--- START GIVEN ENTRIES ---

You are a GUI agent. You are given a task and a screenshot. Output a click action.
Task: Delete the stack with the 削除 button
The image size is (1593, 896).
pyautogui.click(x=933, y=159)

--- END GIVEN ENTRIES ---
--- START GIVEN ENTRIES ---

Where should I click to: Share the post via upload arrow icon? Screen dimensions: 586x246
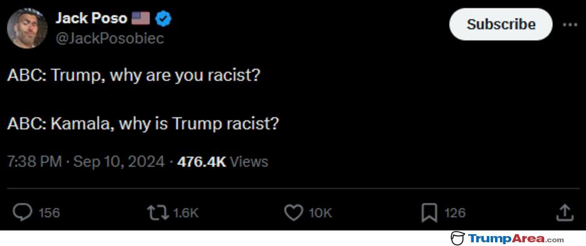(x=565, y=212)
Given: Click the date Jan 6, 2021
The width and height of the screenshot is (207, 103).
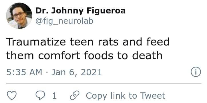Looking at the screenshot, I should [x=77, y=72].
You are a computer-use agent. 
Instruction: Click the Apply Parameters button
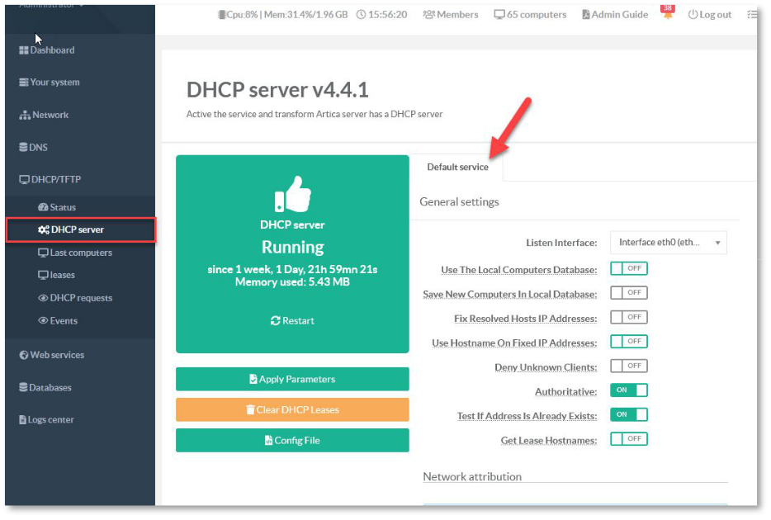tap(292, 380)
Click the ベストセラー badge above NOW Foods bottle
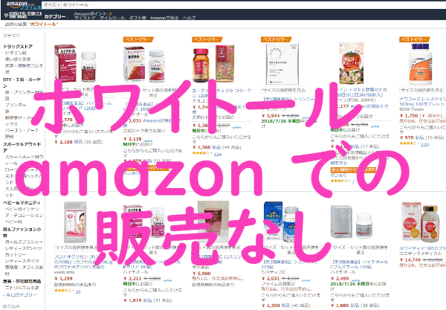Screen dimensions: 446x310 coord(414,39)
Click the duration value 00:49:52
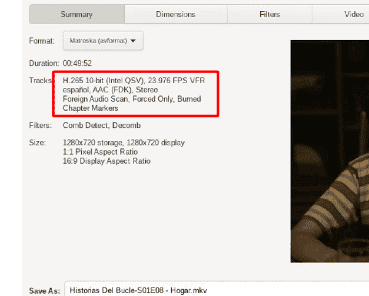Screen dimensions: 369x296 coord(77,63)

--- END GIVEN ENTRIES ---

* _REQUIREMENT_
Rewrite the records from the line with "Where should I" to the line with "Screen dimensions: 369x296 coord(77,63)", replacing "badge" with "label" and leaving everything else unchanged. Omit the pictures from your output.

* _RESPONSE TO THE TASK_
Where should I click to: Share the post via upload arrow icon? Screen dimensions: 586x246
(x=565, y=212)
Given: Click the date Jan 6, 2021
The width and height of the screenshot is (207, 103).
Looking at the screenshot, I should [x=77, y=72].
You are a computer-use agent. 
Instruction: Click the Apply Parameters button
tap(292, 380)
Click the ベストセラー label above NOW Foods bottle
Screen dimensions: 446x310 coord(414,39)
Click the duration value 00:49:52
Screen dimensions: 369x296 coord(77,63)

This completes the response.